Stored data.
------------------------------------------------------------------------

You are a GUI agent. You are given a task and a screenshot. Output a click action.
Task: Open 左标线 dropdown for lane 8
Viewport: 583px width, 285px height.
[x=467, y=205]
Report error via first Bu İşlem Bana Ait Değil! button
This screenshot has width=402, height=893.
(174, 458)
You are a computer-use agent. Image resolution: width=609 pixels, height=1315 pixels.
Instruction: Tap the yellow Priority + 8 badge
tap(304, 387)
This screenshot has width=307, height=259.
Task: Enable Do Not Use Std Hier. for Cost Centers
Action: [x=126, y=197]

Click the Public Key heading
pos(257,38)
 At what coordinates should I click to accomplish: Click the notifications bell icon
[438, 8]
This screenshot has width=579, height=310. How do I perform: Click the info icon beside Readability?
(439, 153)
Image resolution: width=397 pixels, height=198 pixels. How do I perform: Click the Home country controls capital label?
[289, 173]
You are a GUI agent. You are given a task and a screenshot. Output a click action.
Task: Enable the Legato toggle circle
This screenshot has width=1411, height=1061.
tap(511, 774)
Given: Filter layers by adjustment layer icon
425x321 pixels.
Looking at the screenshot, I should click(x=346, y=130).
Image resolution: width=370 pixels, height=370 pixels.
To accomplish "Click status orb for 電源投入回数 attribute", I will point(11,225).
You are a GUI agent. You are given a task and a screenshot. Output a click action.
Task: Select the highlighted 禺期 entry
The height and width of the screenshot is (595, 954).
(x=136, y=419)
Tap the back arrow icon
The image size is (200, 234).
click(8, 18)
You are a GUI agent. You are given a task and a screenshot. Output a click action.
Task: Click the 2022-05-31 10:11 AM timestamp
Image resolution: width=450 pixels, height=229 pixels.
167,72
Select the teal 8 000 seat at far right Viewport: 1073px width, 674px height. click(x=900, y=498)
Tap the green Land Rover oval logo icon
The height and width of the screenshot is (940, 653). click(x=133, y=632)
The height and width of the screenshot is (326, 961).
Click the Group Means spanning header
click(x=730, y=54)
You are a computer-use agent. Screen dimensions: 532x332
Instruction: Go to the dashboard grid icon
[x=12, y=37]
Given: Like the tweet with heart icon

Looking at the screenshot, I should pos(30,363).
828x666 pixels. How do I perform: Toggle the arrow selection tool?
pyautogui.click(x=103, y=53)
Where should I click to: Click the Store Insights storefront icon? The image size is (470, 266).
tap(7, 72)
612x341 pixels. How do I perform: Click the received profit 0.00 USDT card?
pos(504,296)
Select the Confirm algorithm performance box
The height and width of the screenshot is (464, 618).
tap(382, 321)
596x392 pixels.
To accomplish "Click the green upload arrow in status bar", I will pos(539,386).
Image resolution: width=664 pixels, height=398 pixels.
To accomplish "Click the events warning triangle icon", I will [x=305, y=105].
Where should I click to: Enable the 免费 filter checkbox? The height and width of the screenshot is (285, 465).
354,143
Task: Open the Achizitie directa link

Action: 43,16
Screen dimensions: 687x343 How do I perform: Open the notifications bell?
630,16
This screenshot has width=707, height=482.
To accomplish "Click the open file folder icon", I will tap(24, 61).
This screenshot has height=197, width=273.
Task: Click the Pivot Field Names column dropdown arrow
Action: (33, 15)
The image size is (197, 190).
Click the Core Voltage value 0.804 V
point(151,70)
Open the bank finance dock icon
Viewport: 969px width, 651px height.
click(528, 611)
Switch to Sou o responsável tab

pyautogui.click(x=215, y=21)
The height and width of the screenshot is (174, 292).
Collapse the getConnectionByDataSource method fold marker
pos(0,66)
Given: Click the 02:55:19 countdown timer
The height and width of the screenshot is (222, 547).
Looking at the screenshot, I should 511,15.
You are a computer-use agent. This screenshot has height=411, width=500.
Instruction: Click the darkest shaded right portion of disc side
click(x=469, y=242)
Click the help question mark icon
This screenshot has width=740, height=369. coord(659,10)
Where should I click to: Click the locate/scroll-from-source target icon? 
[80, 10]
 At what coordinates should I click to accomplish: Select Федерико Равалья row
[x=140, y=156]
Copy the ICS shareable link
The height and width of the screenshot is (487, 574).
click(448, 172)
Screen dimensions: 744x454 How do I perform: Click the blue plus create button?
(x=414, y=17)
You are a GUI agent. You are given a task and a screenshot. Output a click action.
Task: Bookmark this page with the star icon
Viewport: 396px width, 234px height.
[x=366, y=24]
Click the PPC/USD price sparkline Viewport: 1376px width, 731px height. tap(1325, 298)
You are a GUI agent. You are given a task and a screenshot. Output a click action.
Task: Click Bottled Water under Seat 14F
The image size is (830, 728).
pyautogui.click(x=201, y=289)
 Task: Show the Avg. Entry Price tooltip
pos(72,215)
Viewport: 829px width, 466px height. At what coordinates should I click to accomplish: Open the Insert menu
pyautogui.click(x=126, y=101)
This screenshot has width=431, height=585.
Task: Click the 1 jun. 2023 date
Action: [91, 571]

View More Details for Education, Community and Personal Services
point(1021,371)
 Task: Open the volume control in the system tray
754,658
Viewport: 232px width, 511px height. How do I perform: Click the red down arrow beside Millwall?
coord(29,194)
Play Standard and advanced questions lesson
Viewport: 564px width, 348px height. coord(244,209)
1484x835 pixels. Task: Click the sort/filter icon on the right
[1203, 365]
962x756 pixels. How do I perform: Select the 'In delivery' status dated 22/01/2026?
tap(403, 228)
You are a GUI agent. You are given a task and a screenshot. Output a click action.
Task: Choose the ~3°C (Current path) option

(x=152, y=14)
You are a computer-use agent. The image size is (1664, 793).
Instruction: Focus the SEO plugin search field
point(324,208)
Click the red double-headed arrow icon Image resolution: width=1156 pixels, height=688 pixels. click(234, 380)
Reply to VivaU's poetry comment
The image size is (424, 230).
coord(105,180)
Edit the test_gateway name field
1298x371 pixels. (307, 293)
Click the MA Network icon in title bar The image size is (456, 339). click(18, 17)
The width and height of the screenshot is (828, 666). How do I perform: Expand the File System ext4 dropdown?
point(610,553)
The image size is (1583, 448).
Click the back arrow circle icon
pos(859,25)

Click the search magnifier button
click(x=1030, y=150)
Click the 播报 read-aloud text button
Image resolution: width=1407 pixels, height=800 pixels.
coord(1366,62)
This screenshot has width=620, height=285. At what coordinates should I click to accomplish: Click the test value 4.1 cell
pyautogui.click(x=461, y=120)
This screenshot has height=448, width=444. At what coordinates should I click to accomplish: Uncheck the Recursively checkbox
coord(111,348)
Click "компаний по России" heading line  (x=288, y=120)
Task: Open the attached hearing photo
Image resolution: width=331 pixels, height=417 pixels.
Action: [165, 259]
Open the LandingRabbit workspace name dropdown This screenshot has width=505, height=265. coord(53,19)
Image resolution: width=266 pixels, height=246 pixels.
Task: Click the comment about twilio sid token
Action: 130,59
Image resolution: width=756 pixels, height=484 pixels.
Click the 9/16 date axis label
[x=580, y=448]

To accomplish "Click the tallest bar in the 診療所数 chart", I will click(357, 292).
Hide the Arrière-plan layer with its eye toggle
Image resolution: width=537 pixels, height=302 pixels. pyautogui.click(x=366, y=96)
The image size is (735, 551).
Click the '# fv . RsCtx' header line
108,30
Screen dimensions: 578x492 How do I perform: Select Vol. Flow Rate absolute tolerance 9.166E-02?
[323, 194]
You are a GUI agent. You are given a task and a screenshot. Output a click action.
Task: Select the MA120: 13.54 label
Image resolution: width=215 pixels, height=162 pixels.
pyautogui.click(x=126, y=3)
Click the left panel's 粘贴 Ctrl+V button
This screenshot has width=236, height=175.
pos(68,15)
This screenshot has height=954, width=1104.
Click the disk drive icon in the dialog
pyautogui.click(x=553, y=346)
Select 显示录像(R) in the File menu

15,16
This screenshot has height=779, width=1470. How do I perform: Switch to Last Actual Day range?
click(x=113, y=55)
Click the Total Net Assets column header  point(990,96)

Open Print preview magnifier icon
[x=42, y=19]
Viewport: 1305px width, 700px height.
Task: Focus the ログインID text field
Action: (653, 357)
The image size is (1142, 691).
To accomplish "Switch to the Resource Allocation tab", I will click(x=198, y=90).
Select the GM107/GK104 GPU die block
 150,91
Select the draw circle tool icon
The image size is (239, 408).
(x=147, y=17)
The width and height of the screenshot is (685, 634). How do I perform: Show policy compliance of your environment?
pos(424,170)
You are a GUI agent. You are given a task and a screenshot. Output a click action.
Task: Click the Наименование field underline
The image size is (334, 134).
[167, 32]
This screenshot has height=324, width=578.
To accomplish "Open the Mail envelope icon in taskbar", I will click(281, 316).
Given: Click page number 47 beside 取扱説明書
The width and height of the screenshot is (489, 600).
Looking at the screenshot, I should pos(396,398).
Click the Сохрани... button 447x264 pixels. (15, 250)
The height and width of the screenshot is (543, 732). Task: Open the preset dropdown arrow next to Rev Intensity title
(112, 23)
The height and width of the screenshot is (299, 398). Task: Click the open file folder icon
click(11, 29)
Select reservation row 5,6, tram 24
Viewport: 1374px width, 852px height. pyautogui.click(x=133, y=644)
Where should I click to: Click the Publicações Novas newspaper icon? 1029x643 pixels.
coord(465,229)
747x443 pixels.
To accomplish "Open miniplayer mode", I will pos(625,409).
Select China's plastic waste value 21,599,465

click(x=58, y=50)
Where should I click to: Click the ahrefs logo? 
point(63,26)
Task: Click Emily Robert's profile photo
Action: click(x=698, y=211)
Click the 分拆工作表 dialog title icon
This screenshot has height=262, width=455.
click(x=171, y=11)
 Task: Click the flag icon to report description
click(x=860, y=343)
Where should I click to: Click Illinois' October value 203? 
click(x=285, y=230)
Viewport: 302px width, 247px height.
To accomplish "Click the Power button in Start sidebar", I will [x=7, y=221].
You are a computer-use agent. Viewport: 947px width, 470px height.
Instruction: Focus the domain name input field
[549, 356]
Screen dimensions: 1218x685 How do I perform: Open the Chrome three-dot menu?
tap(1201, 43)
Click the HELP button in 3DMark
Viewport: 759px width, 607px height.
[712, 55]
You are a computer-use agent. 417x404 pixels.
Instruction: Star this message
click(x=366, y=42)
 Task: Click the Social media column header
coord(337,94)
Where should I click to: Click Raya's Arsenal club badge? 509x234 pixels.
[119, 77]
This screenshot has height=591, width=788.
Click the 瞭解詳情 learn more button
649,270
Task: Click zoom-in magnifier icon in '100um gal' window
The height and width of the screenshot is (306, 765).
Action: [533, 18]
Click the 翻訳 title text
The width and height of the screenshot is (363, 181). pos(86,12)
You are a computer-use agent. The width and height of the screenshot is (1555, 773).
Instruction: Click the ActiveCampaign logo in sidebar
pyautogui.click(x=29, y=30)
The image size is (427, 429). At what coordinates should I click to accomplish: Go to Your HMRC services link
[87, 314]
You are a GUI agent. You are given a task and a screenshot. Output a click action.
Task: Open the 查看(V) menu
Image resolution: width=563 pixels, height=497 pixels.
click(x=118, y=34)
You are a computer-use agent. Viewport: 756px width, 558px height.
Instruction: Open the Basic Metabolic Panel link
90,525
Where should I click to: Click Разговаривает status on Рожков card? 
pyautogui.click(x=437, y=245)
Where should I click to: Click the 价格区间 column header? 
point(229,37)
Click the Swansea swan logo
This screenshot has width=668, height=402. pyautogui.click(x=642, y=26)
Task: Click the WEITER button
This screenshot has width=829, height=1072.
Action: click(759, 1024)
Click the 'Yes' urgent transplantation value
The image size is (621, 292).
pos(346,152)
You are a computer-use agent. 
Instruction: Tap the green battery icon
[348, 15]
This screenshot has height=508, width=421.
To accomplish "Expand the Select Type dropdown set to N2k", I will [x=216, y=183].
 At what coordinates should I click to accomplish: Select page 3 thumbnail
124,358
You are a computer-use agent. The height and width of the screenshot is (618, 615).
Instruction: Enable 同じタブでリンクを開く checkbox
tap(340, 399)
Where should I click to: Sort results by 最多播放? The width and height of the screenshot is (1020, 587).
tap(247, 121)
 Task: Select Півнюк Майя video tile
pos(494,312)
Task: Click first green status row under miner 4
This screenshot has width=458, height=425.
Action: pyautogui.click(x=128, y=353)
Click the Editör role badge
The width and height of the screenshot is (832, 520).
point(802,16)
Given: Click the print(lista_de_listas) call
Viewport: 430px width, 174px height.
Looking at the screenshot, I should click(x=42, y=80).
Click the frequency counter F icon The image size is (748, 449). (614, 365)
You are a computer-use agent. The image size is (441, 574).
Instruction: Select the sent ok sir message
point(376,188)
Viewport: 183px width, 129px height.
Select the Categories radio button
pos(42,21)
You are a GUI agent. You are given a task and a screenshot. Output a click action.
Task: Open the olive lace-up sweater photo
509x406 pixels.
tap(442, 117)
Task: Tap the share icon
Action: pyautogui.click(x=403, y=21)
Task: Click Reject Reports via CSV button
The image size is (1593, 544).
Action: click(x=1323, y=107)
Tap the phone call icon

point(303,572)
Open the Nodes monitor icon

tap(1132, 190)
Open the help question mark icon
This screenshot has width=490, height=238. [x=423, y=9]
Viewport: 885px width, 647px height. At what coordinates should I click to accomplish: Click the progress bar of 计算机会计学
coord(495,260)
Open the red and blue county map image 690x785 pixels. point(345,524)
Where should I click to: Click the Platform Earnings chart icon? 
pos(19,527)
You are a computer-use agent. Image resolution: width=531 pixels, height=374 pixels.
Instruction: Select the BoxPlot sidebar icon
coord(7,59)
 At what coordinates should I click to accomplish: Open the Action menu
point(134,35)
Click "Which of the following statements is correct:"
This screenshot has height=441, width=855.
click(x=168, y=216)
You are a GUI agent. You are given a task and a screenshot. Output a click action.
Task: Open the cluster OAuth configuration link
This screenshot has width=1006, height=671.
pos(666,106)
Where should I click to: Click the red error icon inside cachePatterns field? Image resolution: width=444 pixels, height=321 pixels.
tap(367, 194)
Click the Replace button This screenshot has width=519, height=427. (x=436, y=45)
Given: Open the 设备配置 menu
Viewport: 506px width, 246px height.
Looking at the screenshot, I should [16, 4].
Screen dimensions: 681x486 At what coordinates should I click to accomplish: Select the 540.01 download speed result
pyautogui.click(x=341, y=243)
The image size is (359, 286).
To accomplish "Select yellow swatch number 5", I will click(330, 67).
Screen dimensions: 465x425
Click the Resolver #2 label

------------------------------------------------------------------------

Filter the entries by the string "computer" and copy each matching line.

You are a computer-use agent. Image resolution: width=609 pixels, height=1315 pixels.
You are a computer-use agent. Screen dimensions: 532x332
You are a computer-use agent. This screenshot has height=411, width=500.
You are a computer-use agent. The image size is (1664, 793).
You are a computer-use agent. Viewport: 947px width, 470px height.
You are a computer-use agent. 417x404 pixels.
You are a computer-use agent. The width and height of the screenshot is (1555, 773).
You are a computer-use agent. Viewport: 756px width, 558px height.
You are a computer-use agent. 
You are a computer-use agent. The height and width of the screenshot is (618, 615).
You are a computer-use agent. The image size is (441, 574).
You are a computer-use agent. Image resolution: width=531 pixels, height=374 pixels.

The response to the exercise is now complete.